Purpose

Teleology is an Aristotelean and medieval scholastic term meaning “purpose.” In its simplest form, teleology is easily demonstrated by example: the purpose of a plow is to plow the soil; the purpose of a spoon is for eating one’s soup, and so forth. The uncontroversial premise in these mundane examples is that these objects were fashioned by human beings (technology) for their desired purpose.

The premise shifts, however, when purpose is ascribed to mere facticity. For example, petroleum exists to fuel our machines. Here purpose is contrived from creative scientific human effort, in short, technology — or from mere utility, desire, and convenience. Our technology can sound useful and benign, and hence the purpose remains more or less uncontroversial. As long as the results are equally benign — something that only time reveals.

We make these ascriptions all the time and without problem, even when we realize that they are not strictly true. A butterfly flits by in order to give pleasure to our eyes and a bird sings in order to please our ears. We carve nature into useful and less useful, by which criteria we mean purposeful or less purposeful. The purposeness can betray us, of course, as in the instinctive repulsion at a caterpillar without realizing that it is the butterfly that will soon delight our eyes. If we destroy the caterpillar out of repulsion we destroy the opportunity to ascribe purpose to the entire cycle. This is what we do when we destroy a rain forest and its many plant and animal species, only to wonder at the laboratory’s latest synthesis of a healing herb.

Or rather, that is purpose put at a scientific level. For my part, I would want to anticipate the resourcefulness and beauty of everything, making it an ethical concern, and not having to calculate the utility that can never be exhaustive of every parameter. But that gets ahead of the issues.

The scale or depth of teleological complexities rise around us inexorably like a tide. Do the objects of our lives take on purpose or do we serendipitously ascribe purpose and therefore sentiment, attachment, and affection? It is not that the butterfly exists for our enjoyment, anymore than the petroleum in the ground for our convenience. Rather, we experience what things do, through observation or experimentation, and then cannot see them with neutral eyes. Even as we destroy them in our shortsightedness.

Sigmund Freud, whatever his excesses in psychoanalytical theory, wisely believed that existence was buffeted by two polarizing purposes, those of Eros (creativity, self-identification, potential) and Thanatos (aggression, destruction, violence, death). This Manichean scheme seems simplistic, but nevertheless forms the basis of all Western thinking, however configured. Regardless of how much good we assign to existence (to teleology), everything seems undermined by its opposite, whether we call this opposite sin or evil or fate or nature.

Practical examples always crystallize this problem of purpose. Remember the story of the child whose beloved pet has died? “Will I see my dog in heaven?” asks the child. What to reply? “Whatever made you happy on earth will make you happy in heaven” is all that parents or adults can respond. The child’s question, more profound than the adult’s dogmas, forces the question of teleology and collapses the belief-edifice of the adult into ignorance.

In childhood we become aware of purpose, especially in loss: the death of a butterfly or bird or pet animal, let alone in an elderly relative or someone even closer. Early childhood is the state of not-consciousness, which is to say the state of not demanding purpose (yet), that state of simply being. But this state does not last long. Dissipating, we are left with the awareness of mortality and the “knowledge of good and evil.” And we are never the same again. Purpose pales before existence and experience.

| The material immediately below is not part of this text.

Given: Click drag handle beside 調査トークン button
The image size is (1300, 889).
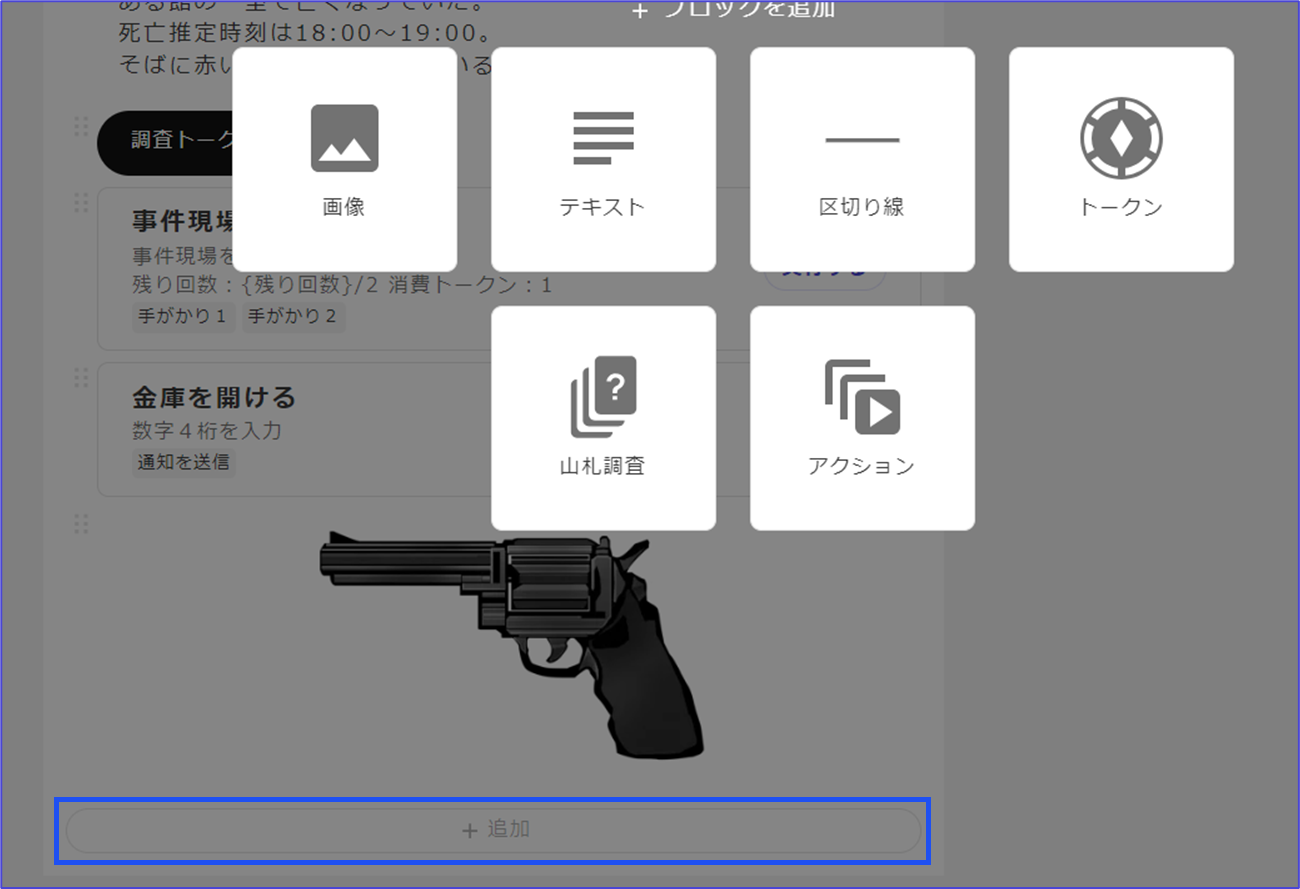Looking at the screenshot, I should tap(81, 126).
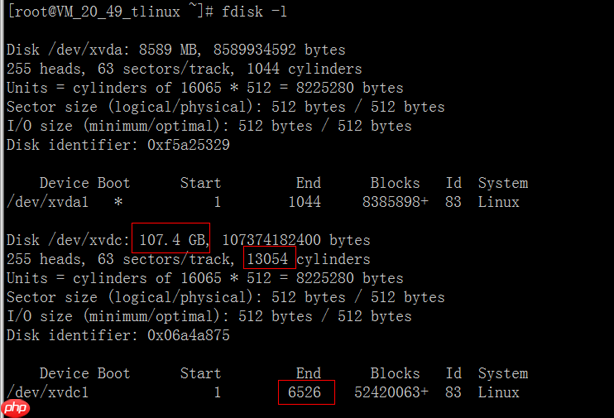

I am a little startled to read (though I guess I knew it) that butterflies live for a week or a month. What I see in the garden, so delighting my eyes, will soon be gone. The mournful chirp of the crickets in autumn reminded the Chinese and Japanese hermit poets of mortality. The purpose we assign to the butterfly, to please us, like the flowers and the birds and the pet animals and the forests, mountains, stars– and other people — also remind us of our mortality. Unlike the Roman emperor riding proudly in the chariot of his victory parade, we do not need a servant beside us to whisper in our ear: Remember that you are mortal. All of nature reminds us in its wistful and melancholic way.

We can enjoy the dark humor that pokes fun at this our weakest sentiment, this drollness that arises from the inadequacy of purpose, of humanly contrived teleology. Remember that popular saying intended to lift us out of the doldrums after making a big blunder or falling into a mood of depression? “Today is the first day of the rest of your life.” I admit the wicked humor of that wag who rewrote the saying for the mayfly, the insect that lives for only 24 hours: “Today is the last day of the rest of your life.”

Actually, if we lived by that motto, we might find ourselves fiercely attached to the beautiful and the wistful in life without demanding for one moment anything from them.